A rare male student at Carlow University in Pittsburgh, where women outnumber men by more than six to one, Vinny Bucci said his male friends from high school chose vocational training over college.  Photo: Max Petrosky/Hechinger Report

Men are a minority on college campuses, reports Hechinger’s Jon Marcus.

In the 1970s, when I was in college, men outnumbered women by 58 percent to 42 percent. Parents invested more in educating their sons than their daughters. That’s flipped: This year, more than 56 percent of college students will be female.

By graduation, the numbers will be more skewed, since woman are more likely than men to complete a degree.

Boys are slower to learn reading, Jim Shelley, manager of the Men’s Resource Center at Lakeland Community College in Ohio, told Marcus. “By eighth or ninth grade, boys have lost interest.”

Many boys believe college takes too much time for too little payoff, said Jerlando Jackson, director and chief research scientist at Wisconsin’s Equity and Inclusion Laboratory at the University of Wisconsin, Madison.

Low-income boys in places with the most economic inequality, in particular, suffer what one study called the “economic despair” of seeing little hope for financial advancement. “They think, ‘Well, I could just start out working in the mall and in six years make the same as a classmate who goes to college and whose first post-college job pays them less than I’ll be making then,’ ” Jackson said.

“I had a friend who, instead of going to college, went into trade work, and he said he’d have a job before I did,” said Vinny Bucci, who was in a small male minority at formerly female Carlow University in Pittsburgh.
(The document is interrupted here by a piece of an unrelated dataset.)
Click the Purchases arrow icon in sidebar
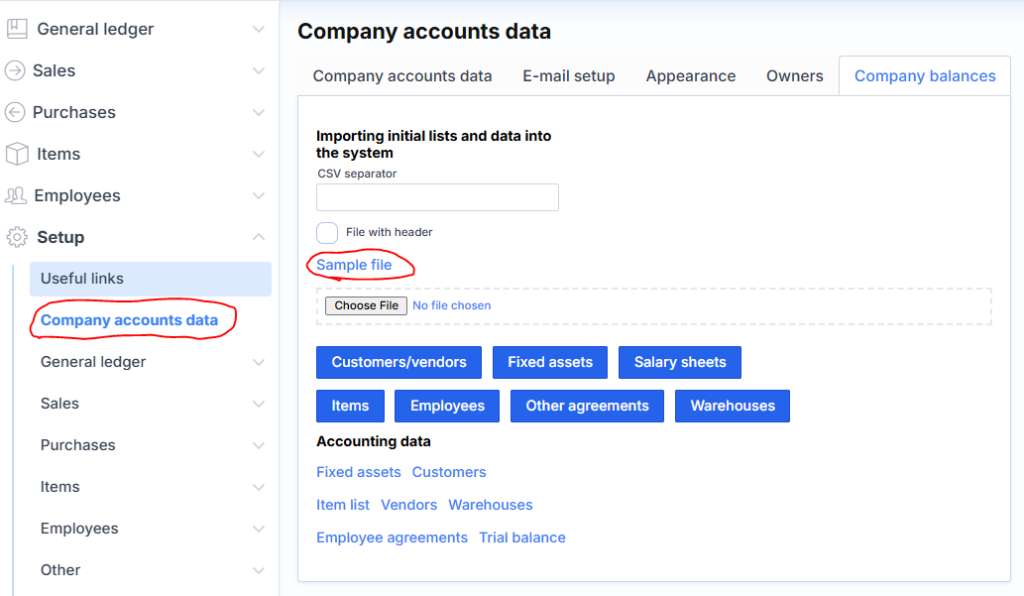tap(15, 112)
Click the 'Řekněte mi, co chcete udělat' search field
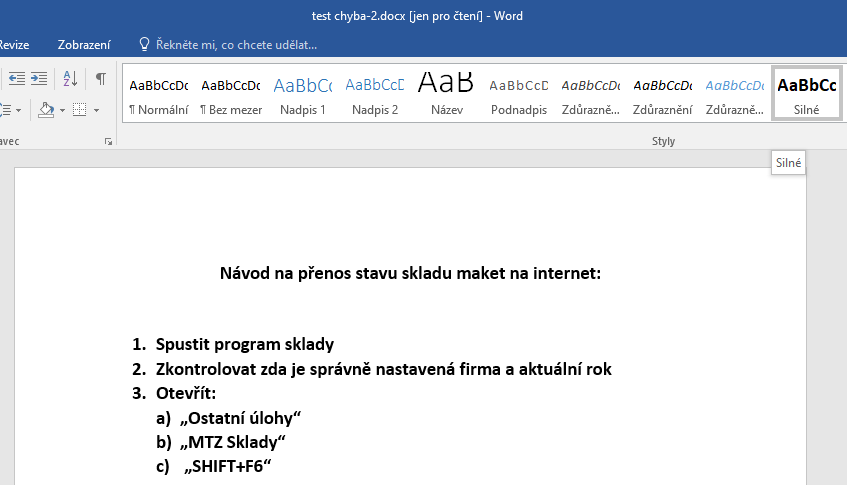Viewport: 847px width, 485px height. (x=236, y=44)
A biology graduate, he’s going to graduate school with plans of becoming a mental-health counselor. “And he does. But when he’s 45, he’ll be miserable.”

Colleges aren’t doing much to support male students, said Shelley, whose Men’s Resource Center is a rarity. “At most college campuses the attitude is that men are the problem versus men have problems too. I’ve had male students tell me that their first week in college they were made to feel like potential rapists.”